Harvey's Ode Natalitia was published in London in 1575 by Thomas Vautrollier. The author of the work is identified only with the initials A.P.S. (Aulae Pembrochianae Socius, i.e. Fellow of Pembroke Hall). The work was unknown, or at least not known to be the work of Harvey, until it was rediscovered by Warren Austin (see his article Gabriel Harvey's "Lost" Ode on Ramus, Modern Language Notes, April 1946, p.242-247).
I copied the text from a microfilm of the copy at the Cambridge University Library. In transcribing the text I didn't make any corrections. Words I thought to be typographical errors I marked with an asterisk. A couple of these might well be legitimate variants.

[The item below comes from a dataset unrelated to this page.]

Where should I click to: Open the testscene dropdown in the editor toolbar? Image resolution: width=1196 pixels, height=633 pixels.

The following synopsis of the Ode Natalitia is quoted verbatim from Austin's article:
"Morning Eclogue (Ecloga Matutina): All the Arts together invite the studious Youth to the abodes of the Muses, of Apollo, Pallas, and the Graces. Method, a heavenly virgin who directs the goddesses of the Arts, assumes the role of guide. As each of the five Arts reformed by Ramus - Grammar, Rhetoric, Logic, Arithmetic, Geometry - introduces herself, Method reiterates: "With me as leader the road is smooth, which before was rough. (Me duce plana via est, quae salebrosa fuit.)" When the Youth begs admission, Pallas, attended by the Muses and Graces, embraces him; then Method leads him to the temple of Apollo and the god (Qui lucis Deus est & Methodi pater est) bids the happy Youth enter.

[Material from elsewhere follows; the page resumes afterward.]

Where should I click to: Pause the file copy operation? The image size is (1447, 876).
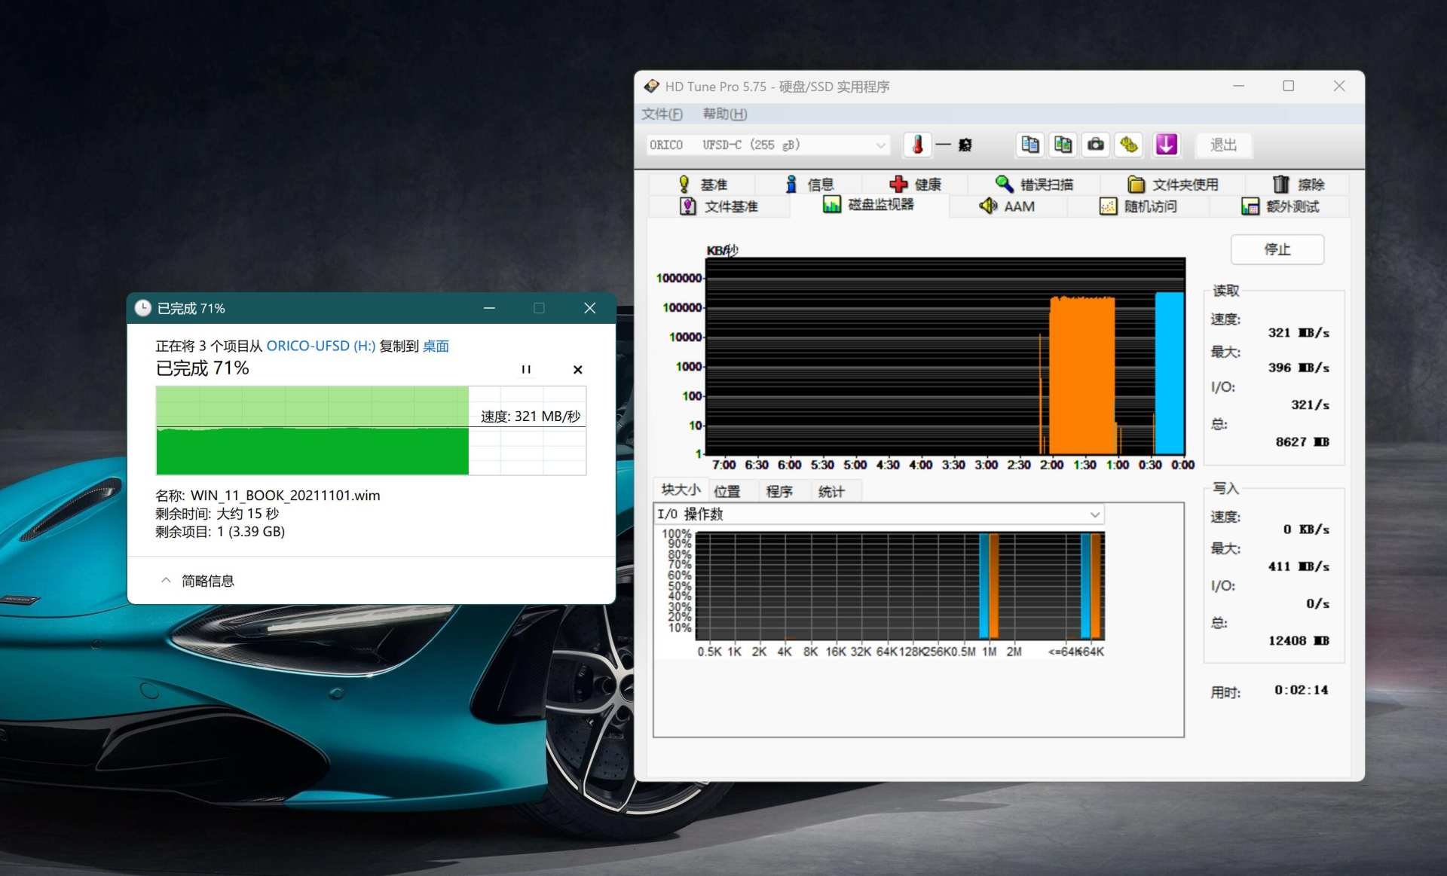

"Afternoon Eclogue (Ecloga pomeridiana): Music and Astronomy complain that they have been left in an unkempt state and so have no lovers. Method assures them that, though Fate intervened (i.e., by the death of Ramus before his project was complete), there may come a Ramist to provide for them (instar Rami forsitan alter erit.) In answer to Theology, Jurisprudence, and Medicine, complaining that their principles are especially in need of reduction to order and system, Method suggests that followers of Ramus have already done much.
"Then, in an address to all professors of eloquence and philosophy, she urges that they spread Ramism in England. Ramus, she says, (1) eliminated lists of authorities, (2) diligently observed the laws of "artificial" judgment, and (3) wisely brought back the doctrine of Use. Turning to all aspirants to eloquence and philosophy, Method exhorts them to take Ramus, who "kindles new fires in frigid hearts," as their absolute master. The Eclogue concludes with suggestions for epitaphs and epigrams to honor the philosopher's memory.
"He had planned, the poet informs the reader, to extemporize an evening eclogue after dinner, but, alas! Ceres and Bacchus proved too much for Minerva and Apollo: the evening theme was put off to another time and place and the better part of the night was passed in Christmas games and talk."